For the past year and three months, my life has had a little career path change, and I've been in West Texas working in the oilfields.
I noticed after a month or so of working around roustabouts and pulling unit crews and pumpers that there is a lot of wisdom out here that has been expressed in ways, I'd not thought of. I started writing them down when I'd hear them so I could . . .hopefully . . .make a learning experience out of this time, instead of just hard work and sweat.
Here for your learning experience is what I've gleaned in a year:
Don't do card tricks with the same guys you play poker with.
Always drink upstream from the herd.
Don't say I told you so.
Once you get started, all you like is finishing up.
Don't take nothing, unless you can use it. And then take 2 in case you loose 1.
You can't make a bowl of chicken salad from a pile of chicken s$%t.
Make sure you are nice to everybody on the way up, cuz you might need a friend on your way back down.
Treat your hands like you'd like to be treated.
We'd better take that before someone steals it?
If you like seein rainbows, you gotta be willin to see some rain.
A punctual schedule in the oil field means we must have overlooked doing something.
Be sure and work for someone that's going to pay you.
They sure can't tell you something to do, if they can't find you.
Don't borrow money to drill a dry hole.
The world doesn't owe you a living. It was here first.
The best way to make a million in the oil field is to start off with ten million.
If you know they aren't going to pay anyway, there's no harm in quoting them a really good deal. Just don't do it.
Always listen to the working hand on the rig floor. Even that little weevil might have a better way to do something.
5 Geologists agreeing on an idiotic idea, doesn't mean it's still not idiotic.
Give the hardest job to the laziest guy. He will damn sure figure out the simplest way to do it.
Don't open up a can or worms unless you also know how to get them back in the can.
Wrenches
Wrenches work best if you take the time to get your fingers out of them first.
If you respect his fingers with the wrench in your hands, he'll respect yours when he's got the wrench.
tighty righty. Lucy lefty.
Pride in yourself don't help momma buy the groceries. Pride in your job gets you a paycheck to give her.
Double check the plunger catcher before you open it up above your head.
Don't work on the rig floor downwind from the operator who likes to chew or dip.
If you can eat when you're hungry and sit on the pot when you need to, most every other problem seems to work itself out.

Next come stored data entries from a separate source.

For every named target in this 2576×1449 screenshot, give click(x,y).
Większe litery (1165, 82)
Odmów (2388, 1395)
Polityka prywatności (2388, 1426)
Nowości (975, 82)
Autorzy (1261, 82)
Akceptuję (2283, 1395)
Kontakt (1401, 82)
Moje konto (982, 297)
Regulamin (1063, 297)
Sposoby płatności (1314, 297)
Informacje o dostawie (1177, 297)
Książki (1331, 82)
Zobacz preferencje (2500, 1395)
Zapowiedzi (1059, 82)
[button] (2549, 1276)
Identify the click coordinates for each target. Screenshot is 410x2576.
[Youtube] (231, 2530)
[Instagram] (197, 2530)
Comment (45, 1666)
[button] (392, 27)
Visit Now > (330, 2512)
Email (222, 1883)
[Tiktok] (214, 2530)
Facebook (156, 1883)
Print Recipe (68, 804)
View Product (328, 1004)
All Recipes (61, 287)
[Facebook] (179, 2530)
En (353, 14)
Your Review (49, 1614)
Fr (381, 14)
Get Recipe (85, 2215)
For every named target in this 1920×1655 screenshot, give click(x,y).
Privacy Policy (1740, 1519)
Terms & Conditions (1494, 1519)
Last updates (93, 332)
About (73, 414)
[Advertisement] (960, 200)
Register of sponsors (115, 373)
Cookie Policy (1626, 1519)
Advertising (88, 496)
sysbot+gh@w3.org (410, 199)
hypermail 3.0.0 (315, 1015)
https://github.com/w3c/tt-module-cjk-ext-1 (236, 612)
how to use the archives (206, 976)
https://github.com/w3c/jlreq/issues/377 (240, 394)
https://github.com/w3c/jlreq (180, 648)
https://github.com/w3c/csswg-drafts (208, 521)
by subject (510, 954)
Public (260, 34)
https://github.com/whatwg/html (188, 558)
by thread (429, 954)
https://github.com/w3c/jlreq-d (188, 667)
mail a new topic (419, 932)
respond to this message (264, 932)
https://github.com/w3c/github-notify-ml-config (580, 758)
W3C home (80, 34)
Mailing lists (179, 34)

Be very careful about whose toes you step on today because they may be connected to the ass you have to kiss tomorrow.
80 hour work weeks are ok, but take off on Sunday.
You will never get to the bottom of the hole if you turn the bit backwards.
Dying early is not the equivalent to early retirement.
You can't listen to music and work good at the same time. Music will distract you a little. And a little distraction can make you a little bit dead.